Is This the Same as SONET or Ethernet over Fiber?
In a word… NO. These are not only different technical standards, they have different performance standards and are targeted at different types of customers.
SONET is the original telephone company standard that was first deployed to transmit thousands of telephone calls on a single fiber. As bandwidth demands escalated to connect data centers and support the backbone of the Internet, SONET was made available to businesses. The lowest service level is OC3 at 155 Mbps. The highest levels are typically OC-48 at 2.5 Gbps, OC-192 at 10 Gbps and OC-768 at 40 Gbps.
A newer technology is Carrier Ethernet. This is directly compatible with the Ethernet that dominates local area networks in nearly all companies. Both copper and fiber implementations of Carrier Ethernet are available, but Ethernet over Fiber is rapidly becoming the more popular standard. Service levels range from 10 Mbps to 10 Gbps, with 100 Gbps available in some areas.
How do Cable DOCSIS, SONET and Fiber Ethernet Compare?
SONET and Ethernet over Fiber (EoF) obviously require fiber optic connections all the way to the premises. Cable only needs the standard coaxial copper cable connection. This provides cable with an advantage as to availability and speed of installation. However, that advantage is not what it once was. More and more competitive carriers are expanding their fiber optic networks and “lighting” more and more buildings for fiber service.
Cable seems to have a big cost advantage compared to the fiber technologies, but this is more a matter of the type of service offered rather than anything to do with copper versus fiber. As proof, consider Google Fiber. It’s priced like cable, but is fiber optic end to end.
SONET and EoF are considered high performance business services and are generally offered with SLAs or Service Level Agreements that define the performance and availability of the service. Cable is considered a “best effort” service and doesn’t come with the same uptime guarantees.
SONET and EoF are what are called dedicated services. That means the assigned bandwidth is dedicated to your organization. If you contract for 10 Gbps, you’ll get 10 Gbps 24/7/365. There are no usage limits. You can drive as much data down those pipes as they’ll take for the entire month. Cable is a shared service. The bandwidth is “up to”, say, 10 Gbps. At any given time, you may have all of that to yourself, or you may be sharing it with a dozen, hundred or thousand other users. Bandwidth for shared services varies, while it is solid for dedicated users.

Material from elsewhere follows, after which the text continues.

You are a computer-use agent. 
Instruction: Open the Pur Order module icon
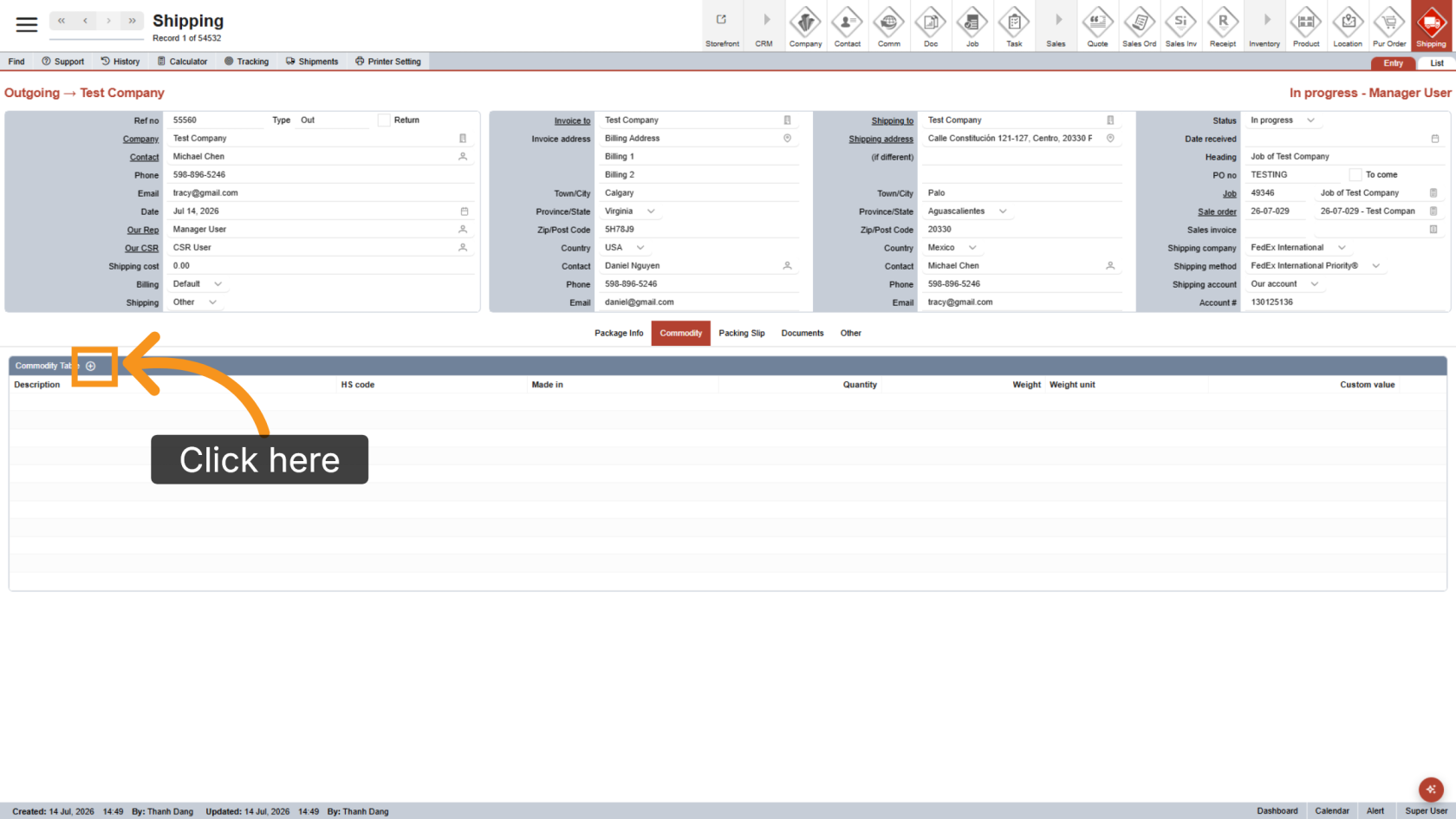(1389, 26)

The other big difference is symmetry. SONET and EoF are symmetrical services. That means you get the same upload and download speeds. Order 10 Gbps service and it will be 10 Gbps in both directions all the time. Cable service is asymmetrical. Download speeds are typically 10x upload speeds. DOCSIS 3.1 maxes out at 10 Gbps download and 1 Gbps upload.
How Do You Choose?
Cable is well matched to typical consumer and small business Internet access, which is download intensive. The “shared” aspect may not make that much difference and the reliability may be high enough that the cost advantage makes it an excellent choice.
However, if you are primarily transferring big files in both directions or dependent on cloud services for critical operations, or if availability of service is critical to what you are doing, you may find that only SONET or Ethernet over Fiber will be satisfactory. Costs for both types of services have dropped dramatically in recent years, with EoF especially cost effective for high performance applications.